* start Selected extract *

Ingredients You'll Need
Quality ingredients make the difference between good and unforgettable. Here's what to look for:
Cauliflower rice: Fresh yields the best texture—choose firm, white heads with tight florets. If you're short on time, frozen works; just thaw and squeeze dry. Avoid pre-seasoned varieties that can taste artificial.
Broccoli florets: Select deep green crowns with no yellowing. The stems are gold—peel and dice them for extra fiber. Frozen florets save prep time; simply thaw under warm water.
Sharp cheddar: Buy a block and shred yourself. Pre-shredded cellulose-coated cheese won't melt as silkily. White or yellow both work—yellow gives that nostalgic color.
Cream cheese: Full-fat bricks melt creamier than whipped tubs. Let it soften on the counter for 15 minutes for effortless blending.
Heavy cream: Skip the half-and-half here—fat equals flavor and prevents curdling under heat. Look for 36–40% butterfat.
Garlic: Fresh cloves, micro-planed, release aromatic oils that powdered garlic can't match. One medium clove equals ½ teaspoon minced.
Chicken broth: Low-sodium lets you control salt. Homemade is liquid gold, but Pacific or Kettle & Fire brands taste closest to scratch.
Mustard powder: Just a pinch amplifies cheddar's tang without tasting mustardy. Colman's is my forever choice.
Smoked paprika: Adds whisper of campfire that makes the dish taste like it simmered for hours. Sweet paprika works in a pinch.
Nutritional yeast (optional): Gives vegan-cheesy depth while keeping carbs low. Bob's Red Mill is reliably fresh.
How to Make Cheesy Broccoli and Cauliflower Rice for Low Carb
Prep the vegetables
If using whole heads, rice the cauliflower in a food processor with 4–5 quick pulses until it resembles coarse couscous. Transfer to a clean kitchen towel and squeeze firmly to remove excess moisture—this prevents watery, soggy results. For broccoli, cut into ½-inch florets; the small size ensures they cook through in the skillet without pre-steaming.
Sauté aromatics
Place a 12-inch stainless or cast-iron skillet over medium heat. Add 2 tablespoons butter; when it foams, add ½ cup finely diced shallots and cook 2 minutes until translucent. Stir in 2 teaseroons micro-planed garlic and ¼ teaspoon red-pepper flakes; bloom 30 seconds. The butter's milk solids will brown slightly, lending nutty depth.

* end Selected extract *

**Required task**
Print the recipe word for word, starting with "Cream cheese: Full-fat" and going on through "closest to scratch.". The lines after this point are separate from the recipe.

* start Information shown *

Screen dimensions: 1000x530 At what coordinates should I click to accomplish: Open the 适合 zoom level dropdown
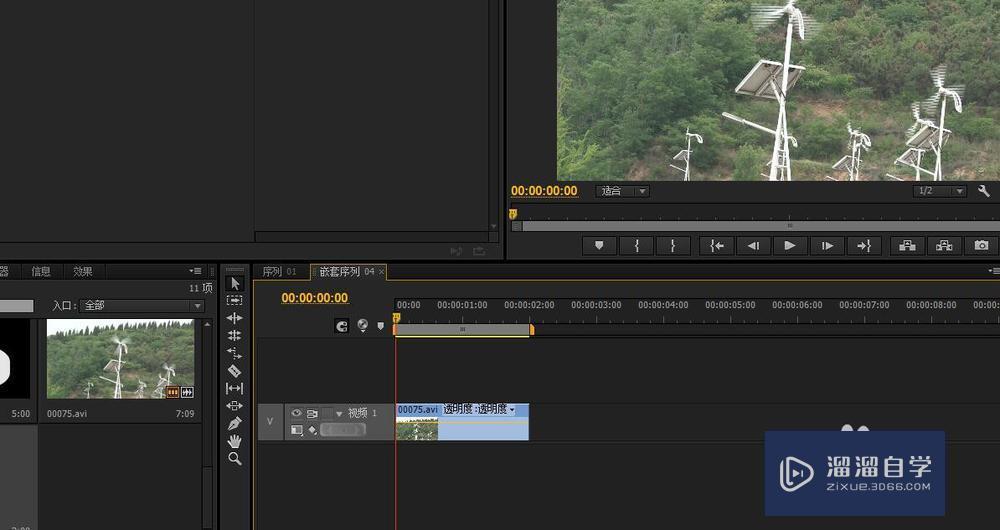coord(622,191)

* end Information shown *

**Solution for this exercise**
Cream cheese: Full-fat bricks melt creamier than whipped tubs. Let it soften on the counter for 15 minutes for effortless blending.
Heavy cream: Skip the half-and-half here—fat equals flavor and prevents curdling under heat. Look for 36–40% butterfat.
Garlic: Fresh cloves, micro-planed, release aromatic oils that powdered garlic can't match. One medium clove equals ½ teaspoon minced.
Chicken broth: Low-sodium lets you control salt. Homemade is liquid gold, but Pacific or Kettle & Fire brands taste closest to scratch.